Exercise goal: All of the data should be repeated exactly; pictures are not part of the copy.

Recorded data
===============
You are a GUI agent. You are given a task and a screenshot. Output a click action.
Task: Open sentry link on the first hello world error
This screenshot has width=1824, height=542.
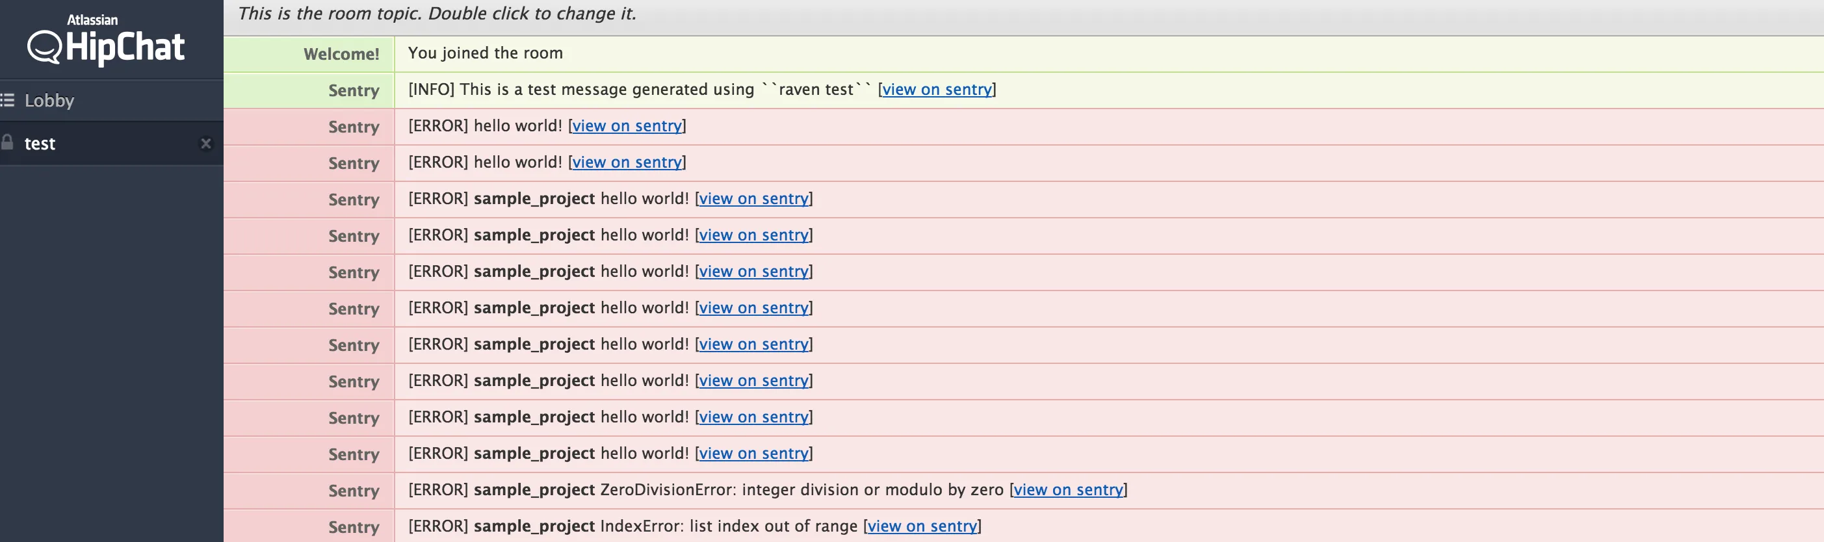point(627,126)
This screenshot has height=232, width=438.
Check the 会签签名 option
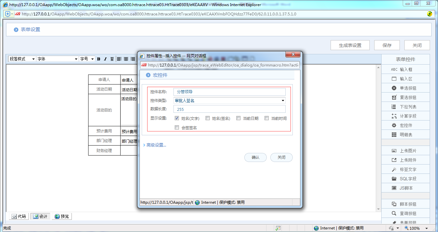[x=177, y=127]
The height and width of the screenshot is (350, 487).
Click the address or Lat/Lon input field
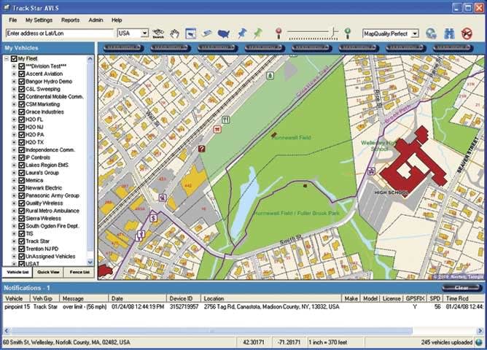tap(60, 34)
===============
Written solution:
You are a GUI agent. You are given a task and a screenshot. Output a click action.
Task: Open sentry link on the first hello world error
This screenshot has width=1824, height=542.
point(627,126)
This screenshot has height=232, width=438.
Check the 会签签名 option
[x=177, y=127]
The height and width of the screenshot is (350, 487).
Click the address or Lat/Lon input field
tap(60, 34)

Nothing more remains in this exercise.